Required work: Please copy all of the records exactly, leaving nothing out.

Material to process:

───

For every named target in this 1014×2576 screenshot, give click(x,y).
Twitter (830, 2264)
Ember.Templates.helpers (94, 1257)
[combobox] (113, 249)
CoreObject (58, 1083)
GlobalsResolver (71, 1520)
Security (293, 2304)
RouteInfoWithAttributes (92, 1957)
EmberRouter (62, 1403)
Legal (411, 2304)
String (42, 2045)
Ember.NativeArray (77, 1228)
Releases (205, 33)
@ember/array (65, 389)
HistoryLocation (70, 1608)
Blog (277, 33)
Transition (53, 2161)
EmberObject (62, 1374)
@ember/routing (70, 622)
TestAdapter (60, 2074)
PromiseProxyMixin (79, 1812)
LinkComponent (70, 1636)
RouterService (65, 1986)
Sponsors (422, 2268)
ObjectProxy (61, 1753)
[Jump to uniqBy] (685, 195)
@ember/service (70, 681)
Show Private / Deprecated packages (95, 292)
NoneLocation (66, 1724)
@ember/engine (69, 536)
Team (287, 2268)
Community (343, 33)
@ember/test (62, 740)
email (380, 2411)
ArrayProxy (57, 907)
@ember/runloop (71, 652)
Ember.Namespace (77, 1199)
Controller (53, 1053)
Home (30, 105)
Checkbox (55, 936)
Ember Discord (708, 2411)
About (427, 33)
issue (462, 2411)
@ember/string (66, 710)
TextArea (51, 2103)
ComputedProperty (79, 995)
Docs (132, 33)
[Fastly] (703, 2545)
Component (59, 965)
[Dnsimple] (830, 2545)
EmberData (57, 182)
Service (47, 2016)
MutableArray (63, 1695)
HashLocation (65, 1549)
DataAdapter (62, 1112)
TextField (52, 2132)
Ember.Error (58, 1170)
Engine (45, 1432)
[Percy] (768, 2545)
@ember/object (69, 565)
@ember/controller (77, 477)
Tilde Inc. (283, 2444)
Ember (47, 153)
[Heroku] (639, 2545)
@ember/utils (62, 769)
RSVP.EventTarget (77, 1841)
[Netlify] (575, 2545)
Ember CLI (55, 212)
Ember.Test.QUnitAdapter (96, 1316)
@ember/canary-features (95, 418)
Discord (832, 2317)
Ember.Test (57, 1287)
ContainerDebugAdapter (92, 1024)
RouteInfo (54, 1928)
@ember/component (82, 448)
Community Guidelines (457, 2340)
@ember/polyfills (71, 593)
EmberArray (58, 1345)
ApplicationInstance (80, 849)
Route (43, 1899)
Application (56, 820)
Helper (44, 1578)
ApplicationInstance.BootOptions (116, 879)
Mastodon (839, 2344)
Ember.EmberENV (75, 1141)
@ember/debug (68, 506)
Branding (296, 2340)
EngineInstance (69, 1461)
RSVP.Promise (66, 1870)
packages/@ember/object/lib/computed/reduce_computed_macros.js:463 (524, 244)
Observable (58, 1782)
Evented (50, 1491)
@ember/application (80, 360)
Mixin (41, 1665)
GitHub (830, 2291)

───

Worked solution:
For every named target in this 1014×2576 screenshot, give click(x,y).
Twitter (830, 2264)
Ember.Templates.helpers (94, 1257)
[combobox] (113, 249)
CoreObject (58, 1083)
GlobalsResolver (71, 1520)
Security (293, 2304)
RouteInfoWithAttributes (92, 1957)
EmberRouter (62, 1403)
Legal (411, 2304)
String (42, 2045)
Ember.NativeArray (77, 1228)
Releases (205, 33)
@ember/array (65, 389)
HistoryLocation (70, 1608)
Blog (277, 33)
Transition (53, 2161)
EmberObject (62, 1374)
@ember/routing (70, 622)
TestAdapter (60, 2074)
PromiseProxyMixin (79, 1812)
LinkComponent (70, 1636)
RouterService (65, 1986)
Sponsors (422, 2268)
ObjectProxy (61, 1753)
[Jump to uniqBy] (685, 195)
@ember/service (70, 681)
Show Private / Deprecated packages (95, 292)
NoneLocation (66, 1724)
@ember/engine (69, 536)
Team (287, 2268)
Community (343, 33)
@ember/test (62, 740)
email (380, 2411)
ArrayProxy (57, 907)
@ember/runloop (71, 652)
Ember.Namespace (77, 1199)
Controller (53, 1053)
Home (30, 105)
Checkbox (55, 936)
Ember Discord (708, 2411)
About (427, 33)
issue (462, 2411)
@ember/string (66, 710)
TextArea (51, 2103)
ComputedProperty (79, 995)
Docs (132, 33)
[Fastly] (703, 2545)
Component (59, 965)
[Dnsimple] (830, 2545)
EmberData (57, 182)
Service (47, 2016)
MutableArray (63, 1695)
HashLocation (65, 1549)
DataAdapter (62, 1112)
TextField (52, 2132)
Ember.Error (58, 1170)
Engine (45, 1432)
[Percy] (768, 2545)
@ember/object (69, 565)
@ember/controller (77, 477)
Tilde Inc. (283, 2444)
Ember (47, 153)
[Heroku] (639, 2545)
@ember/utils (62, 769)
RSVP.EventTarget (77, 1841)
[Netlify] (575, 2545)
Ember CLI (55, 212)
Ember.Test.QUnitAdapter (96, 1316)
@ember/canary-features (95, 418)
Discord (832, 2317)
Ember.Test (57, 1287)
ContainerDebugAdapter (92, 1024)
RouteInfo (54, 1928)
@ember/component (82, 448)
Community Guidelines (457, 2340)
@ember/polyfills (71, 593)
EmberArray (58, 1345)
ApplicationInstance (80, 849)
Route (43, 1899)
Application (56, 820)
Helper (44, 1578)
ApplicationInstance.BootOptions (116, 879)
Mastodon (839, 2344)
Ember.EmberENV (75, 1141)
@ember/debug (68, 506)
Branding (296, 2340)
EngineInstance (69, 1461)
RSVP.Promise (66, 1870)
packages/@ember/object/lib/computed/reduce_computed_macros.js:463 (524, 244)
Observable (58, 1782)
Evented (50, 1491)
@ember/application (80, 360)
Mixin (41, 1665)
GitHub (830, 2291)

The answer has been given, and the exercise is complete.